__TAREFAS E EXERCÍCIOS__
1. Devolva, sem nenhuma alteração, a parte do trecho sobre os territórios quilombolas que fica entre "A ministra da" e "dezembro de 2026.", inclusive.
2. Como prossegue o trecho sobre os territórios quilombolas? Dê sequência a ele a partir da última frase apresentada.

Territórios quilombolas

A ministra da Igualdade Racial, Anielle Franco, reafirmou que a meta do governo federal é regularizar ao menos 300 territórios quilombolas até o fim da atual gestão, em dezembro de 2026.

Ela afirmou que o “acesso ao território é, desde sempre, no nosso país, algo muito grave. É uma luta. Precisamos retomar isto para pensar uma titulação em nível nacional. Se formos comparar, na última gestão, apenas um território quilombola foi titulado, por ordem judicial. Nestes seis meses, já titulamos cinco territórios quilombolas. E nosso objetivo é chegar a 300 até o final do nosso mandato”, disse Anielle.

“Quem sabe da Amazônia, de fato, é quem mora aqui, assim como quem sabe da favela é o favelado”, resumiu a ministra ao afirmar que o governo espera reconstruir junto com a sociedade civil as ações de titulação de terras. “É um sinal de que estamos dialogando e dando passos concretos”, destacou. Anielle lembrou que, em março, foi criado o programa Aquilomba Brasil, como um exemplo de “ação concreta”.

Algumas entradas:

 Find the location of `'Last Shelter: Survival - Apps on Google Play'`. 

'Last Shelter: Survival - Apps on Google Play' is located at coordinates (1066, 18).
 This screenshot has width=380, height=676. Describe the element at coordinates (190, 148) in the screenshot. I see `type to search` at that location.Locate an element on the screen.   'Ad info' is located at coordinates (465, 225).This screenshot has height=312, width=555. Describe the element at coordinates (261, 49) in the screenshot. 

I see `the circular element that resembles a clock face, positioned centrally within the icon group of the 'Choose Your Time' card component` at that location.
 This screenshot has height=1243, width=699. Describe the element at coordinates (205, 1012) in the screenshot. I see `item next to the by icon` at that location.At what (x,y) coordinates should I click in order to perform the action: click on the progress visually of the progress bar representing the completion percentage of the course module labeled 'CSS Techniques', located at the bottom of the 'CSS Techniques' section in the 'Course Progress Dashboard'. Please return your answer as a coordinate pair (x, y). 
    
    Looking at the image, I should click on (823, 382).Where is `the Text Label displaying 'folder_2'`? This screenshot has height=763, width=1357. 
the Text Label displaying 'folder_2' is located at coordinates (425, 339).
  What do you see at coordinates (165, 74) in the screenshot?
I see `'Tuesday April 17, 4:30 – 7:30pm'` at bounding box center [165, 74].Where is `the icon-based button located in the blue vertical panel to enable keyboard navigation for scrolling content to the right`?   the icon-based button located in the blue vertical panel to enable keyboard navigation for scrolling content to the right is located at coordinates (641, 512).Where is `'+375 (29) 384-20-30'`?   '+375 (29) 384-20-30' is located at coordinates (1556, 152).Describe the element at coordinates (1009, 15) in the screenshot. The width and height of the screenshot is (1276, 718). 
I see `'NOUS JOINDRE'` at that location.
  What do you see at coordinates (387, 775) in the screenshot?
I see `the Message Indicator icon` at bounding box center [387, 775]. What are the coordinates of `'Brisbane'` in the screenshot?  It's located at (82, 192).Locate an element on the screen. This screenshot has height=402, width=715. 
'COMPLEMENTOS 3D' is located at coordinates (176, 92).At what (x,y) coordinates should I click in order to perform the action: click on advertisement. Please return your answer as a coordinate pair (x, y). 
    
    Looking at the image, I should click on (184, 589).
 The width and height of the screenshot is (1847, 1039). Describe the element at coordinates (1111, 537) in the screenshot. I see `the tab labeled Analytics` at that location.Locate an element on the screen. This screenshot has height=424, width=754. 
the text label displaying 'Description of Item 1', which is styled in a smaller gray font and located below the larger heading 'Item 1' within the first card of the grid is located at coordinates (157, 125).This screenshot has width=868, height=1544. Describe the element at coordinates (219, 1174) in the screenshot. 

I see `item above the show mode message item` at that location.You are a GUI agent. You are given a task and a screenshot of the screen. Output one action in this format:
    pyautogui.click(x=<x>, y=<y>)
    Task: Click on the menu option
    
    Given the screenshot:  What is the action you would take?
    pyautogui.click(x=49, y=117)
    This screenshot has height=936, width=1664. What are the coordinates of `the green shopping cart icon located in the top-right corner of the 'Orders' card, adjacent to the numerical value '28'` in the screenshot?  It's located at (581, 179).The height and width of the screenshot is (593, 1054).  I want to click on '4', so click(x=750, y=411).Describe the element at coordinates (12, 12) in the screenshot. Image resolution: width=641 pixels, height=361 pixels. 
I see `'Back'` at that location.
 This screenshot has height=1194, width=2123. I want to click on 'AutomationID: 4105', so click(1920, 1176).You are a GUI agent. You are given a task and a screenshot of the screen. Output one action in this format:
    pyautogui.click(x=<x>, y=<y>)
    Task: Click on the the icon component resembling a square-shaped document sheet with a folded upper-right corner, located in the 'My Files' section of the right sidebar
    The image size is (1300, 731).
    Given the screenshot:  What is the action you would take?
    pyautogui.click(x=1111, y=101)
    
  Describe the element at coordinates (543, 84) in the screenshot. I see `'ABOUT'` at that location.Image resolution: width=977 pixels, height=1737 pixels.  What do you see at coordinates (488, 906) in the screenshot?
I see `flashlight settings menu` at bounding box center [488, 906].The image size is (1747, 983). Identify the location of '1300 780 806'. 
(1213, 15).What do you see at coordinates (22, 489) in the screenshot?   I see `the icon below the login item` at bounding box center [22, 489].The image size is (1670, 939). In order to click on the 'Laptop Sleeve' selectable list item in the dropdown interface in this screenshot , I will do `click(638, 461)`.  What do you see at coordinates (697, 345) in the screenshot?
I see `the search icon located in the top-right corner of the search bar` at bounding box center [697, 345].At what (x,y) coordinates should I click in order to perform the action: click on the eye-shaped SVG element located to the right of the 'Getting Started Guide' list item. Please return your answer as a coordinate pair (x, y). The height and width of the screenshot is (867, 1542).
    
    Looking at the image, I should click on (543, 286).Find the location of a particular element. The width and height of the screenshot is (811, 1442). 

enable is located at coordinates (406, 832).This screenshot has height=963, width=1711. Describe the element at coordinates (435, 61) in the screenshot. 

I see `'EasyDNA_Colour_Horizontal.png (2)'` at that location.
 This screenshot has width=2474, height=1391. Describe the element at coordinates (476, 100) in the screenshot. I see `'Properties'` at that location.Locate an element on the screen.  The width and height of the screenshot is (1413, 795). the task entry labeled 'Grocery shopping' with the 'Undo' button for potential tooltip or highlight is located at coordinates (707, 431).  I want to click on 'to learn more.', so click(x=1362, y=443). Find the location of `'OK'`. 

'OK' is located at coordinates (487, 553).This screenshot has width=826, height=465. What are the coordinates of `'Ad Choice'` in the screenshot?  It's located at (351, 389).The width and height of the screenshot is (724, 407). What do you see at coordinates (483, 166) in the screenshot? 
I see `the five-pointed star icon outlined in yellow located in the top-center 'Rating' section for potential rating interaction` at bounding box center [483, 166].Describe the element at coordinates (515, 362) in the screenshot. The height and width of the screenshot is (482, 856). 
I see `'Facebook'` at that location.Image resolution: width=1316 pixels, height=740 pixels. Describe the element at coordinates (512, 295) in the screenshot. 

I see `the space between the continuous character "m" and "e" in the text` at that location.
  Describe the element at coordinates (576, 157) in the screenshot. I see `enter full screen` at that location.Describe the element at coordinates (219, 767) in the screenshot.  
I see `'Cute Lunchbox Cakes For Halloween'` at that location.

__RESPOSTAS ESPERADAS__
1.
A ministra da Igualdade Racial, Anielle Franco, reafirmou que a meta do governo federal é regularizar ao menos 300 territórios quilombolas até o fim da atual gestão, em dezembro de 2026.

2.
Proposto a partir da ampliação do Programa Brasil Quilombola, de 2007, o Aquilomba Brasil é composto por um conjunto de medidas intersetoriais voltadas à promoção dos direitos da população quilombola, com ênfase em quatro eixos temáticos: acesso à terra, infraestrutura e qualidade de vida; inclusão produtiva; desenvolvimento local e direitos e cidadania. A estimativa do Ministério da Igualdade Racial é que, “orientado por novos objetivos e uma estratégia ampliada de acesso aos direitos”, o programa beneficie, direta ou indiretamente, cerca de 214 mil famílias, com, por exemplo, a titulação de terras e o estímulo à permanência de quilombolas no ensino superior.

“A proposta é levar não só titulação, mas saúde, educação, cultura, vida digna e bem viver para as comunidades quilombolas”, acrescentou a ministra ao mencionar a oportunidade de encontros e de trocas de experiências proporcionado “por esse encontro histórico”.

A ministra adiantou que durante as discussões prévias foi assinado um Acordo de Cooperação Técnica para realizar ações em Marajó, quem tem um dos piores Índice de Desenvolvimento Humano (IDH) do país, “trazendo a pauta quilombola para enfrentar o racismo ambiental”. O pacto foi assinado no dia 4 entre o governo federal e o governo do estado do Pará, como parte do programa Cidadania Marajó, do Ministério dos Direitos Humanos e da Cidadania (MDHC).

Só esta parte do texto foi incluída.